El Asalto, (En la mina) Julián Zugazagoitia. 1930
[…] En Gallarta, en Las Carreras, en San Julián de Musques, en Galdames, en La Arboleda, en Ortuella, en Baracaldo, en cualquier pueblo donde se concentraba una masa de huelguistas, se planteaba la cuestión. Sólo hacía falta un pequeño impulso, una voz que gritase: “¡En marcha!”, y seis o siete mil trabajadores, dispuestos a todo, se descolgarían sobre Bilbao.
La capital estaba amenazada de ese peligro. Una fuerza joven le asediaba. La prudencia aconsejaba no irritarla, y el orgullo de los patronos descuidaba esa precaución elemental.
[…] Triano estaba paralizado. Ninguna de sus innumerables minas, “Carrasclás”, “Cobarón”, “Las Mieras”, “Las Conchas”, “Elvira”, “Sauco”, “Lejana”, “San Miguel”, “Unión”, “Mora”, “Las Rubias”, “Carolinas”, “Cotorrio”, y cien más, trabajaban. En cambio, las de la cintura de Bilbao, “San Luis”, “Malaespera”, “Ollargan”, “Cantera Nueva”, y “Primitiva” continuaban en sus trabajos, por haber sus dueños accedido al pago semanal.

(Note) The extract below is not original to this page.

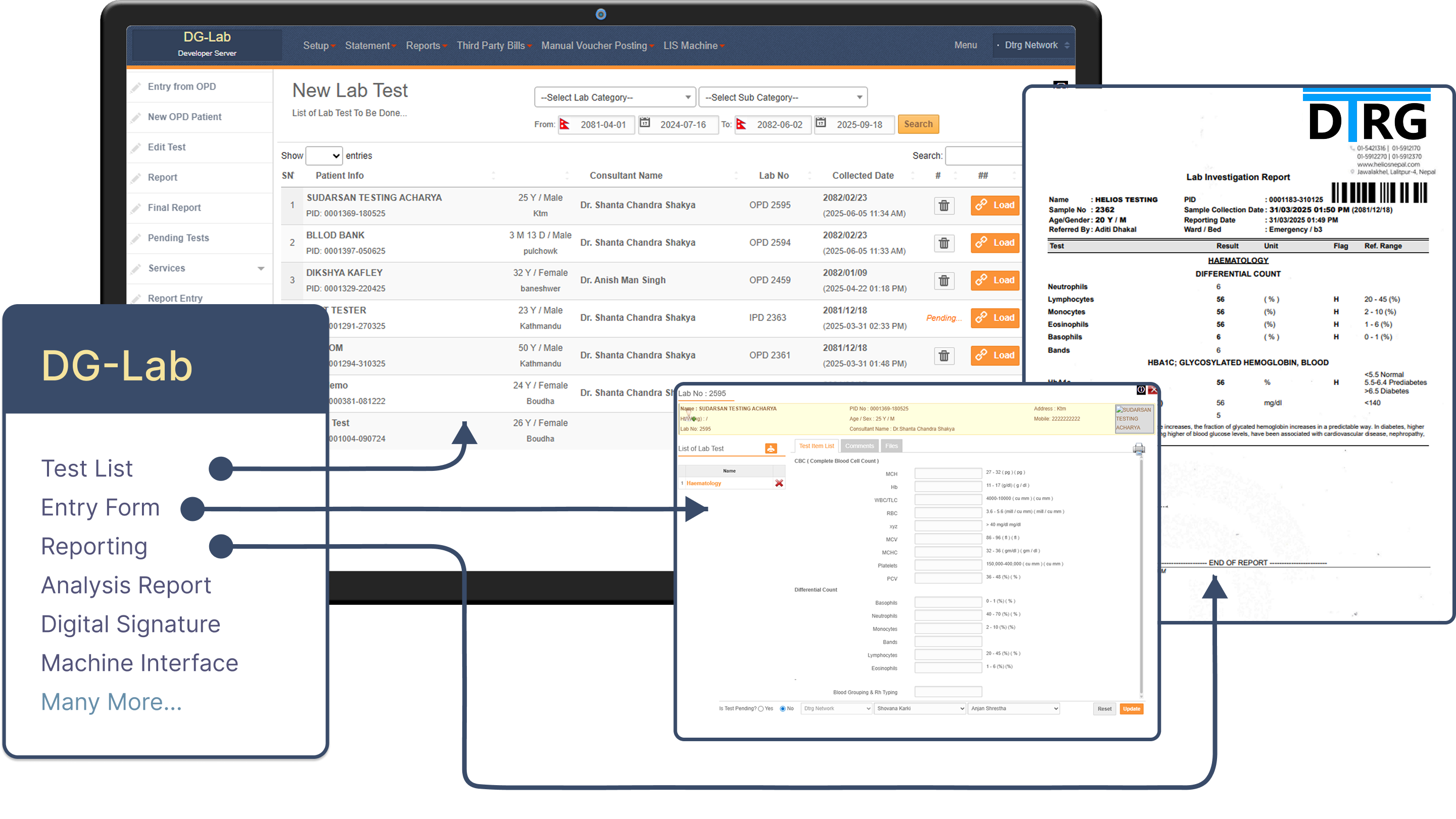Click the Search button
Viewport: 1456px width, 819px height.
point(918,124)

El paro de Triano afectaba a la actividad de las fábricas de la Ría, que se encontraban sin mineral para sus hornos. Las fábricas acudieron a las canteras de Bilbao en demanda de materia prima, y los patronos no vieron inconveniente en facilitarla. Se interpuso el concepto de solidaridad. El mineral que consumiesen las factorías de la ría no podía ser bilbaíno. Ello equivaldría a una traición para los mineros de Triano. El patrono arguyó:
-El mineral es mío y lo vendo a quien me conviene.
La réplica obrera fue definitiva:
-Nuestros brazos nos pertenecen y no arrancarán una piedra más, ni cargarán una vagoneta.
Y los mineros de la “Primitiva”, de “Ollargán”, de “San Luis”, de “Malaespera”, de “Cantera Nueva” dejaron el trabajo para no volver. Esta complicación estaba prevista desde el comienzo de la huelga. Más pronto o más tarde, inevitable, fatalmente, los mineros de Bilbao se verían precisados a acudir en ayuda de sus compañeros del monte. Entraba, pues, en la pelea un nuevo contingente de proletarios.